Frett represented the US at the 1995 World University Games held in Fukuoka, Japan in August and September 1995. The team had a record of 5–1, securing the silver medal. The USA teams won early and reached a record of 5–0 when the USA beat Yugoslavia. In the semi-final game, the USA faced Russia. The team was behind much of the first half but managed to tie the game at the half. The USA broke the game open in the second half and won 101–74, with Frett contributing a double-double, 20 points and 13 rebounds. The gold medal match was against unbeaten Italy. The Italian team started strong, scoring 12 of the first 14 points of the contest. The USA took a small lead in the second half, but the team from Italy responded with a ten-point run, and won the game and the gold medal by a score of 73–65. Frett was the leading scorer for the USA team with 18.0 points per game.

Frett again represented the US at the 1997 World University Games held in Marsala, Sicily, Italy in August 1997. The USA team won all six games, earning the gold medal at the event. In the opening game Frett was the leading scorer for the US with 14 points. She went on to average 10.2 points per game.

==ABL and WNBA==
After graduating from college, Frett started her professional career in 1997 playing two seasons for the Philadelphia Rage of the American Basketball League (ABL).

After the ABL folded due to financial difficulties, she was selected by the Los Angeles Sparks in the 1999 WNBA draft, and later played for the Sparks during the 1999 and 2000 seasons.

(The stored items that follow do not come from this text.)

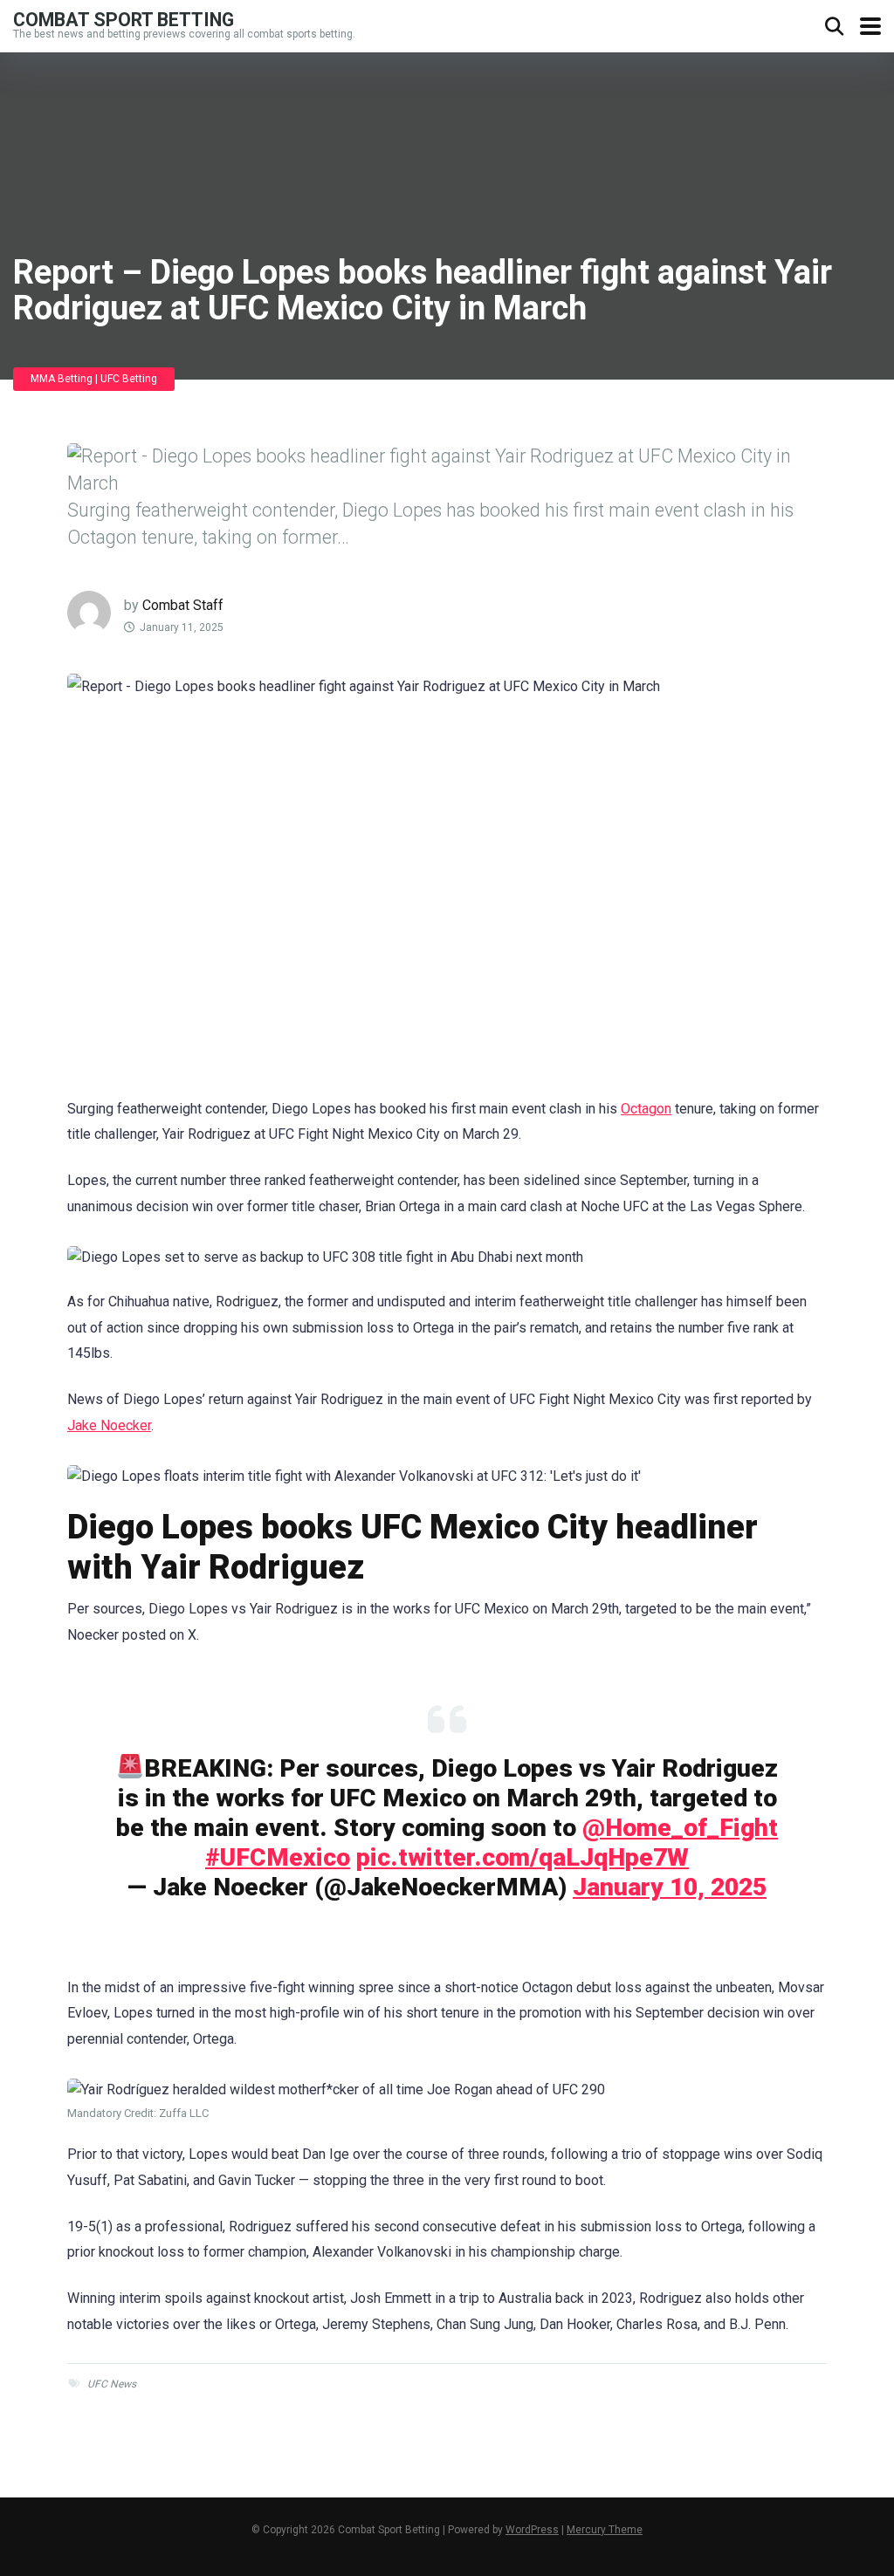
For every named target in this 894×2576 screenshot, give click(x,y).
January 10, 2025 (670, 1887)
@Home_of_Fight (680, 1827)
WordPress (532, 2530)
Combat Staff (183, 605)
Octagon (646, 1108)
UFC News (111, 2384)
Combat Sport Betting (123, 19)
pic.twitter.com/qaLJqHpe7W (522, 1857)
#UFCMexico (277, 1857)
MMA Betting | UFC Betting (94, 379)
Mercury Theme (605, 2530)
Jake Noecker (109, 1425)
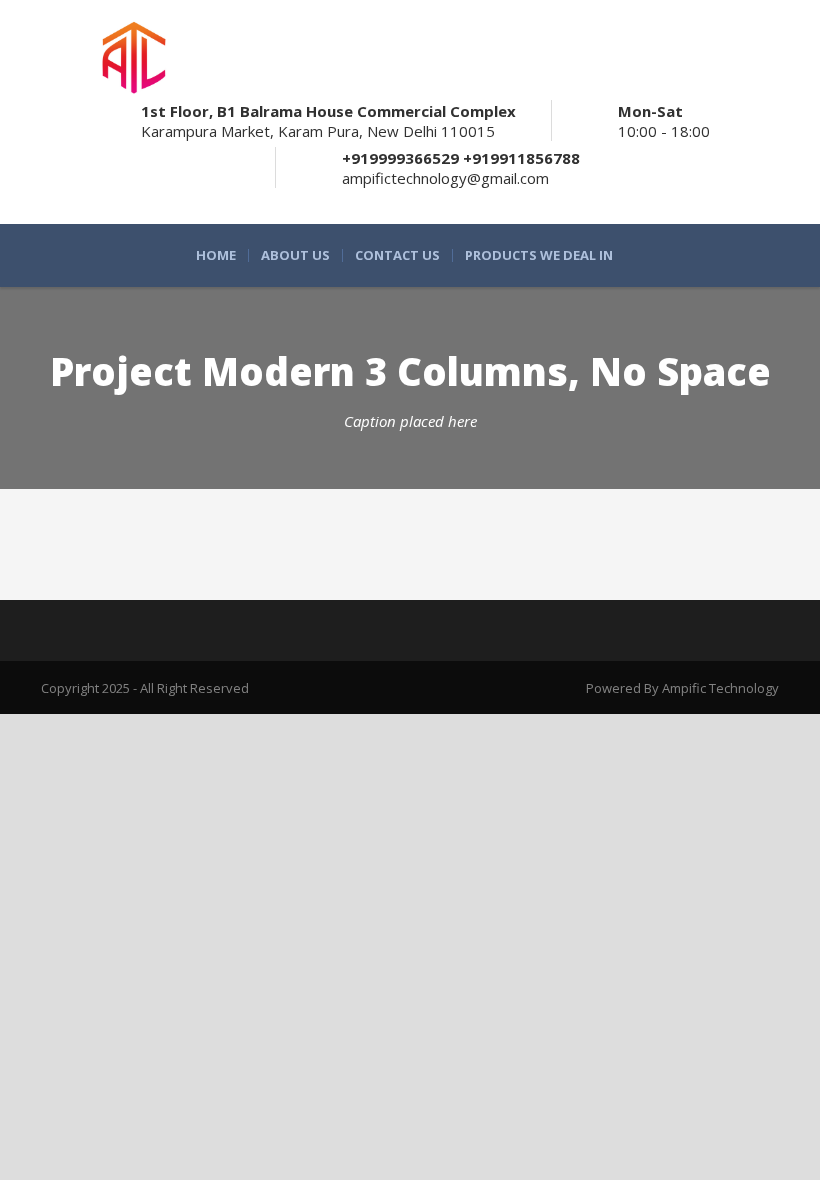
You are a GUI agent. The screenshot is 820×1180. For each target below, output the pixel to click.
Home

After the 2000 season ended, the Sparks traded Frett to the Sacramento Monarchs in exchange for Latasha Byears. Frett played for the Monarchs for the next three seasons before signing a free agent contract with the Charlotte Sting. However, the Sting waived her halfway through the 2004 season.

A week after being waived, she signed with the New York Liberty and played for them during the remainder of the season, as well as the following 2005 season.

Shortly after the 2005 WNBA season ended, Frett returned to her alma mater, the University of Georgia, after being hired as an assistant coach for the women's basketball team for the 2005–06 season. In April 2006, Frett announced her retirement from the WNBA to devote herself full-time to her collegiate coaching position.

In 2021, she became an assistant coach with the Atlanta Dream.